Conjoined Twins From Nigeria Separated at Tennessee Hospital

"Without separation, their future wasn't very good," the surgeon said

Conjoined twin girls from Nigeria have been separated after a lengthy operation at a Tennessee hospital, days ahead of their first birthday.

Miracle and Testimony Ayeni were separated during 18 hours of surgery that began on Nov. 7 and finished Nov. 8 at Le Bonheur Children's Hospital in Memphis, the hospital said.

The twins were joined together at the pelvis, a condition that only occurs in one of about every 5 million births, said Dr. Max Langham, who led the surgical team.

"Without separation, their future wasn't very good," Langham said at a news conference Tuesday. "They would grow up incontinent, unable to walk, totally dependent for all of their care and unable to participate in the world fully."

Doctors are optimistic about the long-term prognosis and hospital spokeswoman Anne Glanker told The Associated Press that both girls are "doing really well."
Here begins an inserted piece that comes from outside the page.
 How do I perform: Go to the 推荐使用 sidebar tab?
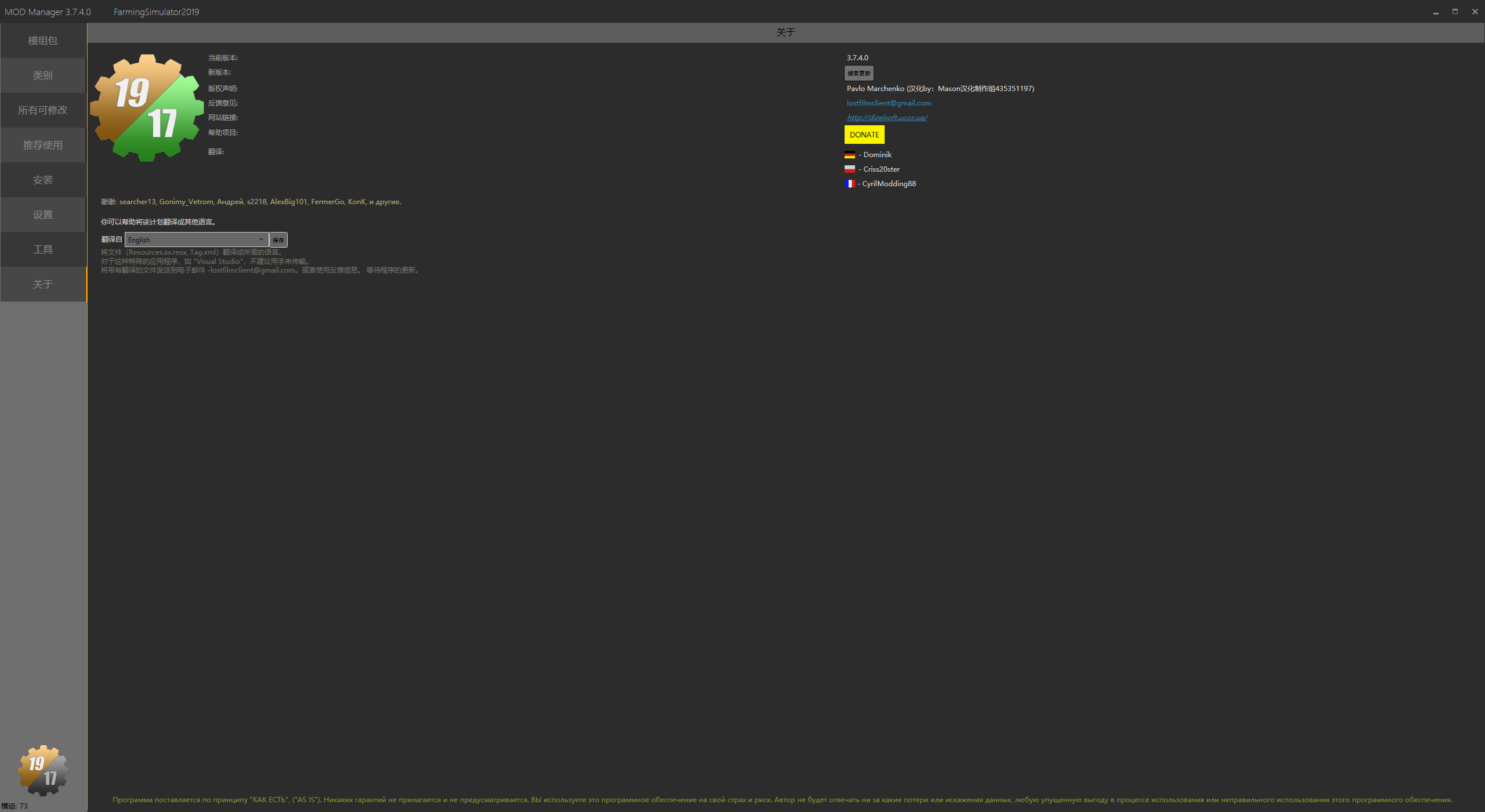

The twins have been in the hospital since their parents brought them from Nigeria in June to prepare for the procedure. The twins face additional surgeries and rehabilitation and it's not clear when they might return home.

The family has another reason to celebrate — Wednesday was the twins' first birthday.

This is the second time a set of conjoined twins have been separated at Le Bonheur. Twin boys who were joined at the back and pelvis were separated in 2011.

Lisa W. Buser/AP
Miracle and Testimony Ayeni rest after being separated at Le Bonheur Children's Hospital in Memphis, Tennessee, in this Nov. 8, 2016 photo provided by the Le Bonheur Children’s Hospital. The girls were conjoined at the lower half of the body and separated following about an 18-hour procedure.